A recent conversation:

ME: Friend, have you heard of what is happening in Cape Town?

FRIEND: You mean the water crisis?

ME: Yes.

FRIEND:  Well, the politicians have known about this for a while and have dropped the ball. They’re so corrupt and incompetent!

ME: Fair enough, but we must do something.

FRIEND: I pray for my friends and family. I don’t get involved in politics.

And I was like:  'WOW!'

How many times have you heard this statement before? One too many times! I personally believe we cannot, in good conscience, exist in a bubble, waiting for the rapture. This, while the world is crashing and burning all around us! As children of God we have a special duty not only to bring the Gospel to the masses, but also to bring an end to suffering, through whatever means possible. Doesn’t the bible teach about taking care of the poor (Psalm 82:3), and the widows and orphans (James 1:27)? Naturally, this help would extend to other disenfranchised groups of people as well. We do serve a God of justice after all!

Here is a scary thought. As South African citizens, we are involved in politics whether we are aware of it or not!

How? This is where the social contract comes in.

A social contract is an agreement between the people of a state and the government of that state. The people agree to follow certain rules made by such a government. In turn the government is held accountable for its actions, by the people. Do any of these words seem familiar?

Take a closer look at the Freedom Charter found within South Africa’s Constitution.
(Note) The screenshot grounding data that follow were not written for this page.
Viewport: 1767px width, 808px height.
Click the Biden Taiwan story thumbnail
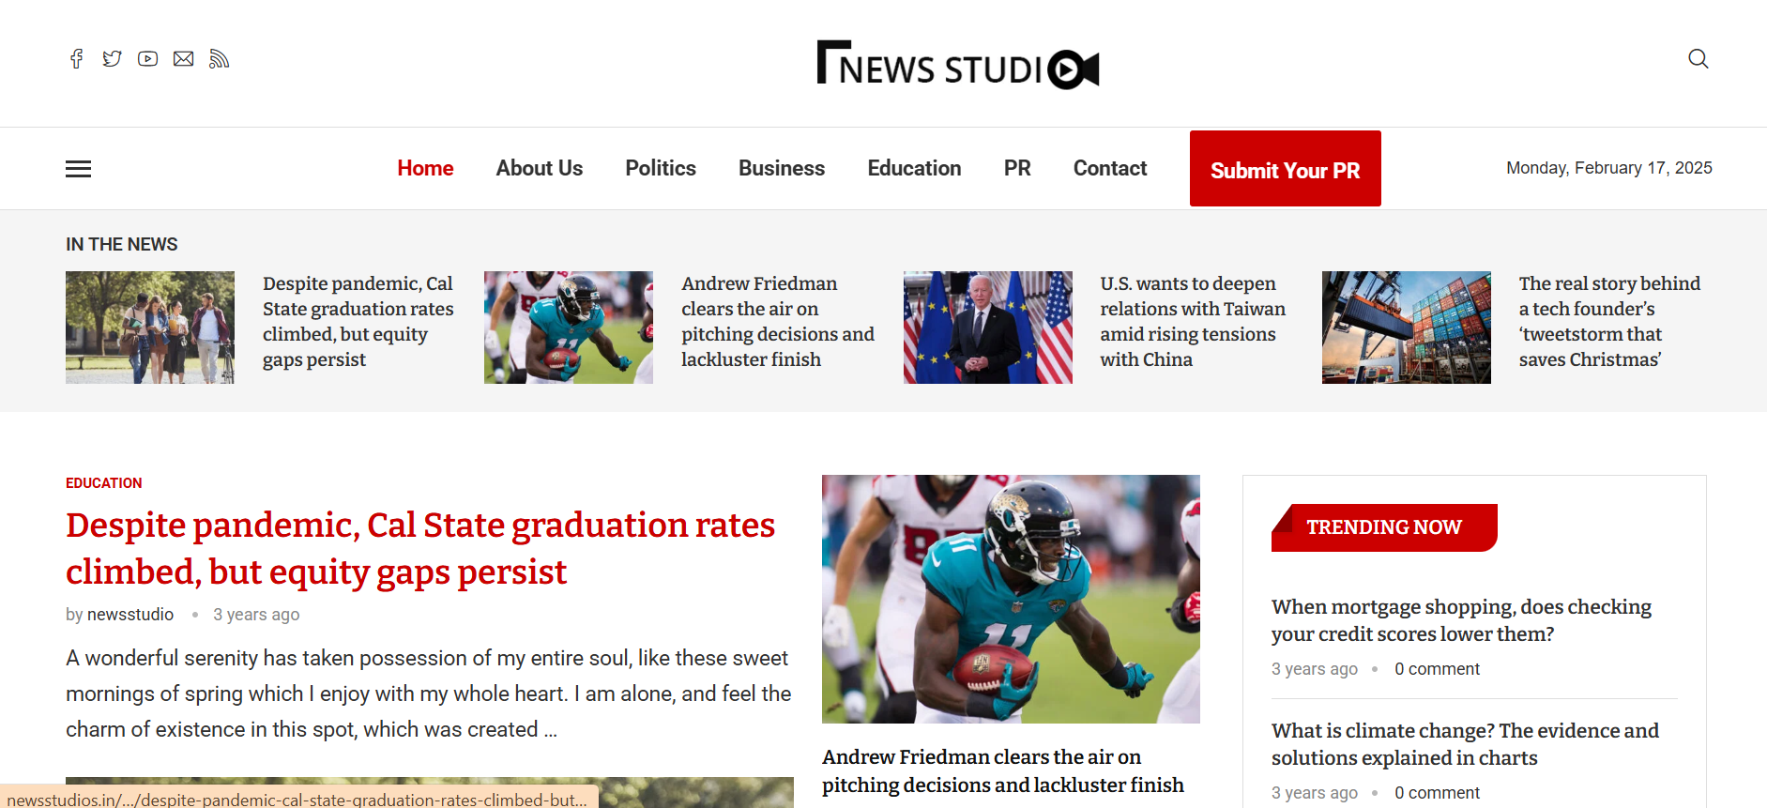point(987,328)
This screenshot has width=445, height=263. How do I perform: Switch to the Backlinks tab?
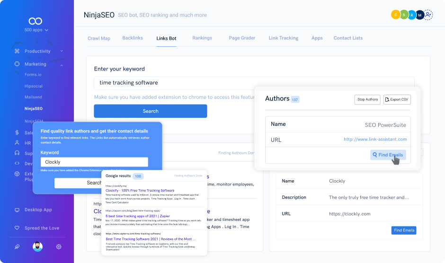[133, 38]
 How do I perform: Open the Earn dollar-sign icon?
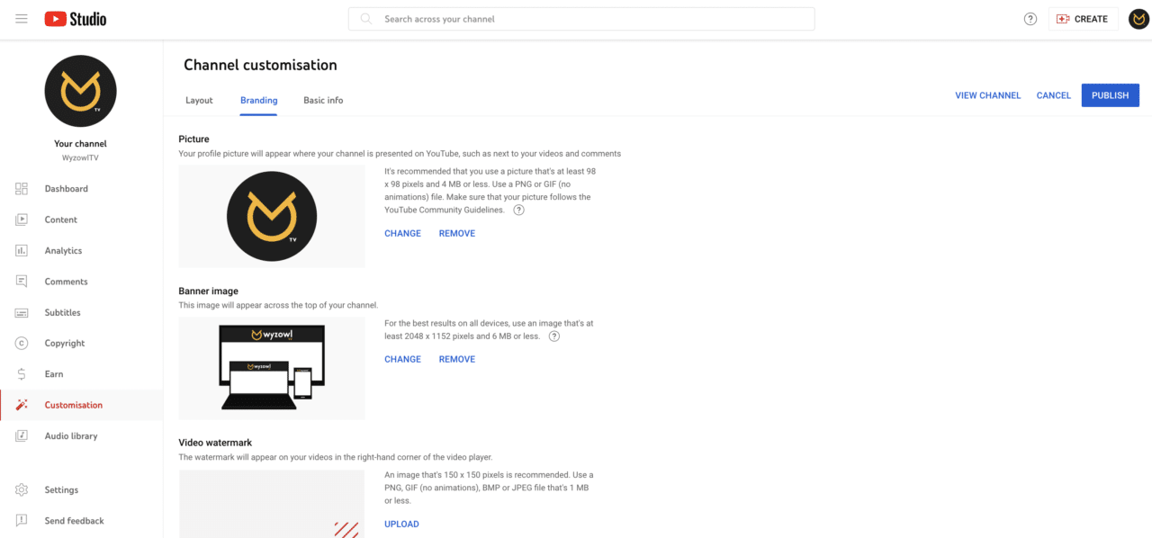point(22,374)
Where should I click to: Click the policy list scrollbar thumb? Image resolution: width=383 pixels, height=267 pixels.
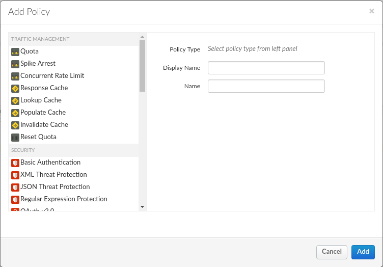pos(142,66)
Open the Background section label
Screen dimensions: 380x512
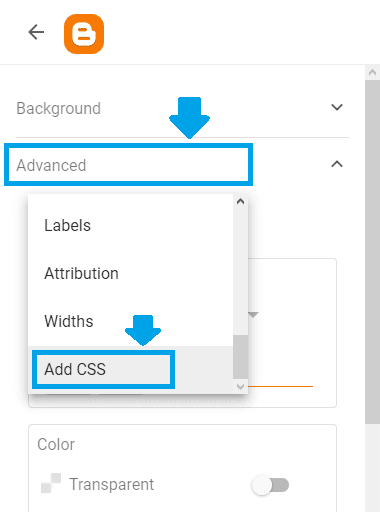[x=59, y=108]
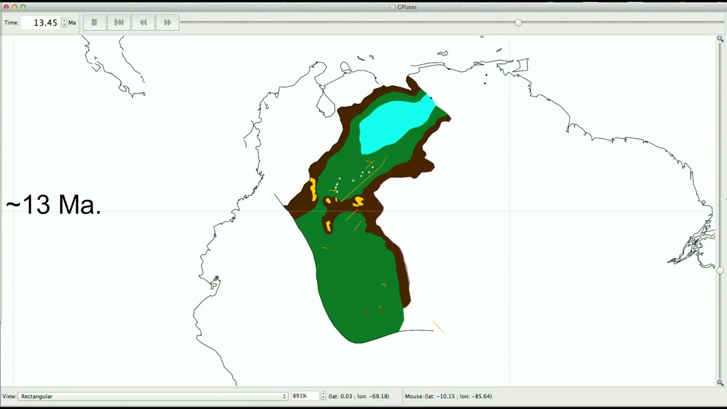
Task: Click the animation time slider handle
Action: (x=519, y=22)
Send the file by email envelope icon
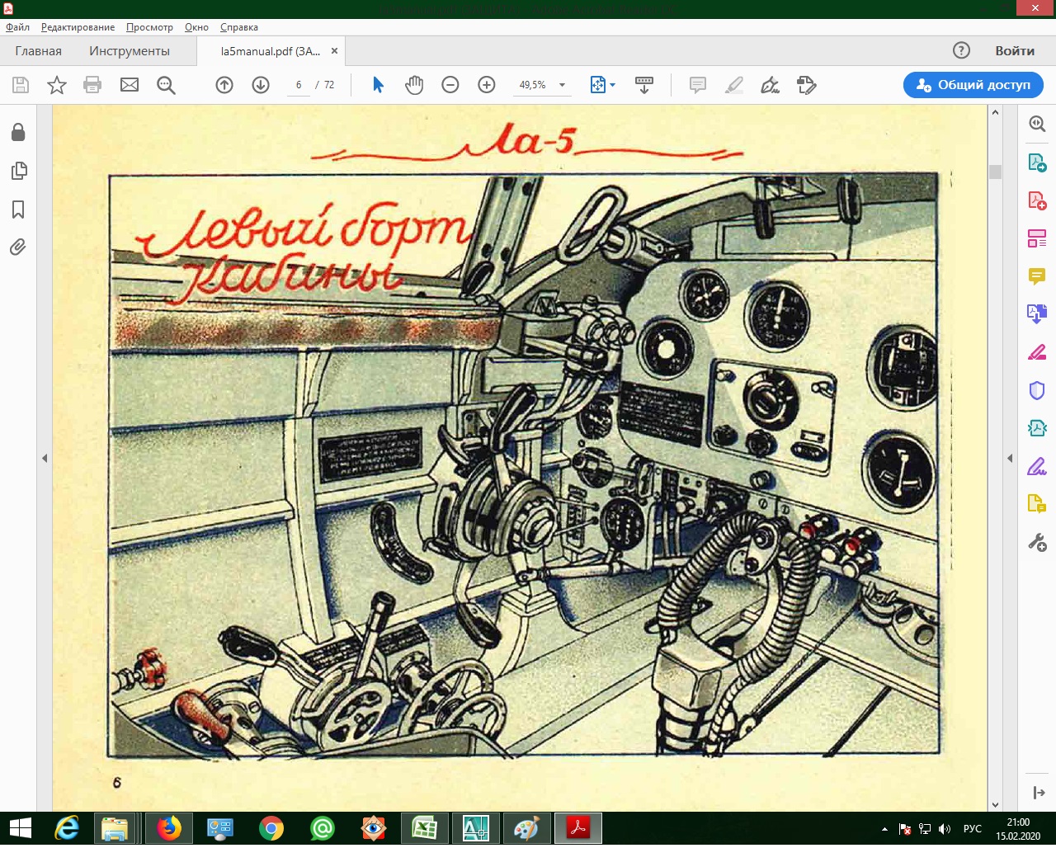The height and width of the screenshot is (848, 1056). pyautogui.click(x=130, y=85)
'We, the people of South Africa... through our freely elected representatives, adopt this Constitution as the supreme law of the Republic so as to... Lay the foundations for a democratic and open society in which government is based on the will of the people' (Act 106 of 1994).

As you can see by the words above, we (the people of South Africa) enter into a contract (which is the Constitution) with the government.

Why is this so important? Because Christians sometimes get a bad rap and the world is closely watching. We are silent on things we shouldn’t be silent on. Things which are morally wrong such as injustice and inequality. We somehow think that the world is going to fix itself, or that Jesus is coming upon his mighty steed to rescue us all.

Well, Jesus is coming! But until then? What happens?

Come on, engage with the social contract you are bound to and make the difference only you can make!